WRITTEN INSTRUCTION
Update everything from the line containing "This screenshot has" down to the line containing "pyautogui.click(x=403, y=36)", putting "Collar Style" wherever "Sleeve Length" appears and leaving the rest of those rows unchanged. Leave the pictures out of your answer.

SUPPLIED RECORDS

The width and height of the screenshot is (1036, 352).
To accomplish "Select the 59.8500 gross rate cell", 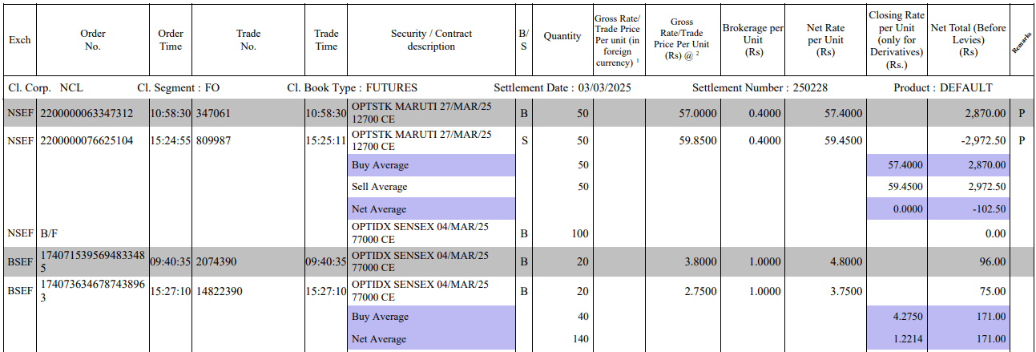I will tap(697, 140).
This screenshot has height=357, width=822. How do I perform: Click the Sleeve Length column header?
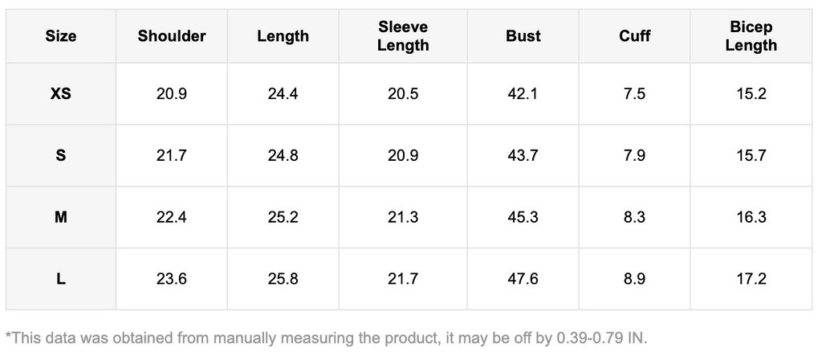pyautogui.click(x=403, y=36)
==
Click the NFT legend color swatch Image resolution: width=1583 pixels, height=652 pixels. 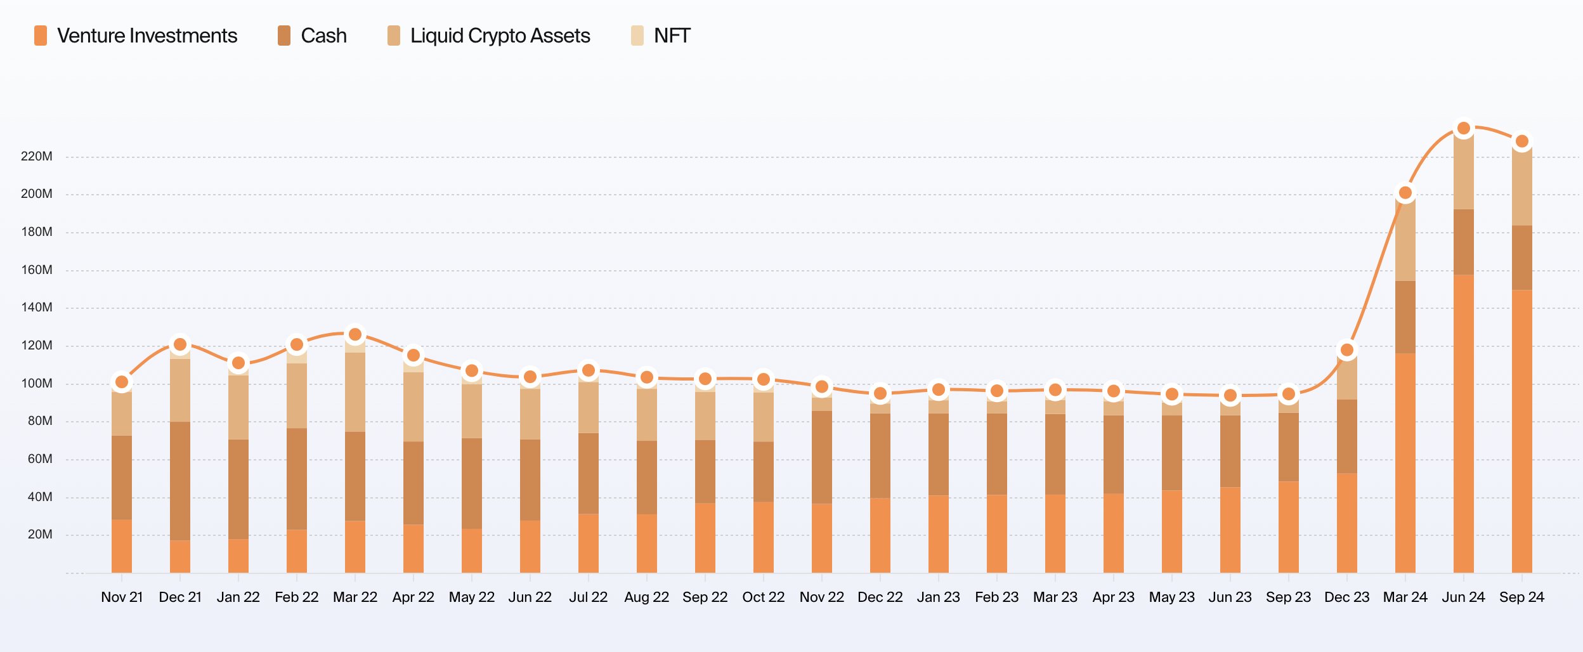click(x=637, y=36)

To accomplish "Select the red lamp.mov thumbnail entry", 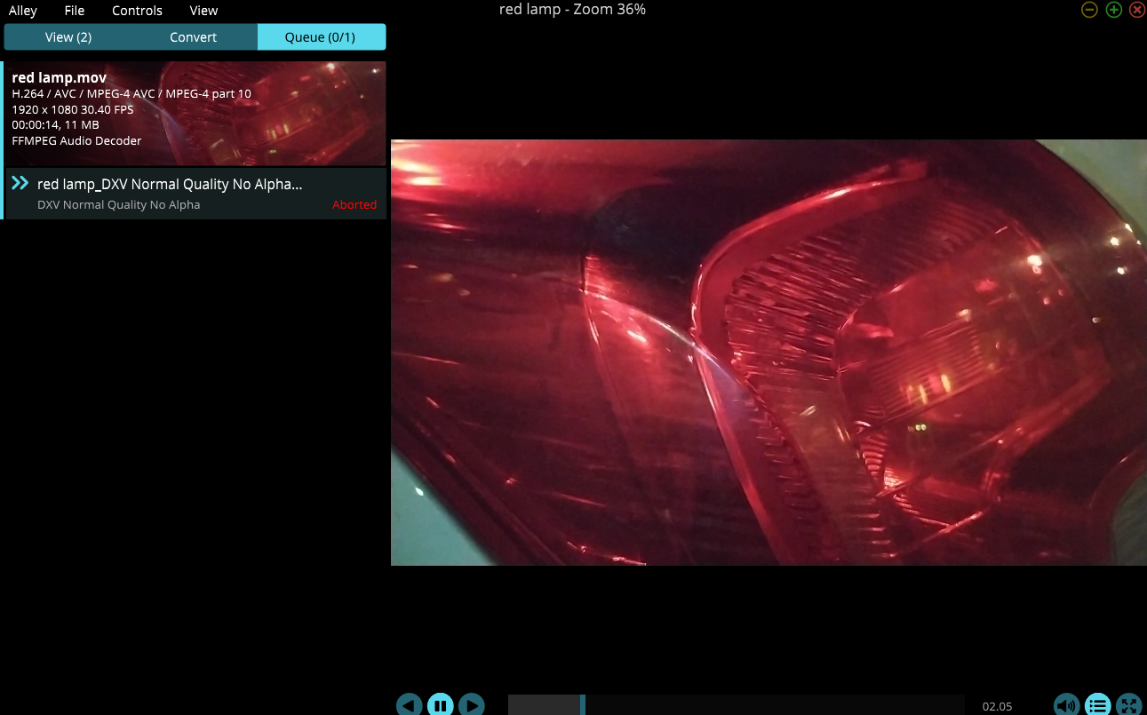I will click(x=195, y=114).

TASK SOLUTION
This screenshot has height=357, width=822. How do I perform: Click the Collar Style column header?
pyautogui.click(x=403, y=36)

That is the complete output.